Rightly understood, it is not so much a sign
of misunderstanding of the divine nature as of good understanding of
the human. The Greek lived, in all things, a healthy, and, in a
certain degree, a perfect life. He had no morbid or sickly feeling of
any kind. He was accustomed to face death without the slightest
shrinking, to undergo all kinds of bodily hardship without complaint,
and to do what he supposed right and honourable, in most cases, as a
matter of course. Confident of his own immortality, and of the power
of abstract justice, he expected to be dealt with in the next world as
was right, and left the matter much in his god's hands; but being thus
immortal, and finding in his own soul something which it seemed quite
as difficult to master, as to rule the elements, he did not feel that
it was an appalling superiority in those gods to have bodies of water,
or fire, instead of flesh, and to have various work to do among the
clouds and waves, out of his human way; or sometimes, even in a sort
of service to himself.
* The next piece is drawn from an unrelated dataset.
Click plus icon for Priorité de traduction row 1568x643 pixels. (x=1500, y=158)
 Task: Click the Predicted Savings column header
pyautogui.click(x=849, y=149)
Was not the nourishment of herbs and flowers a
kind of ministering to his wants; were not the gods in some sort his
husbandmen, and spirit-servants? Their mere strength or omnipresence
did not seem to him a distinction absolutely terrific. It might be the
nature of one being to be in two places at once, and of another to be
only in one; but that did not seem of itself to infer any absolute
lordliness of one nature above the other, any more than an insect must
be a nobler creature than a man, because it can see on four sides of
its head, and the man only in front.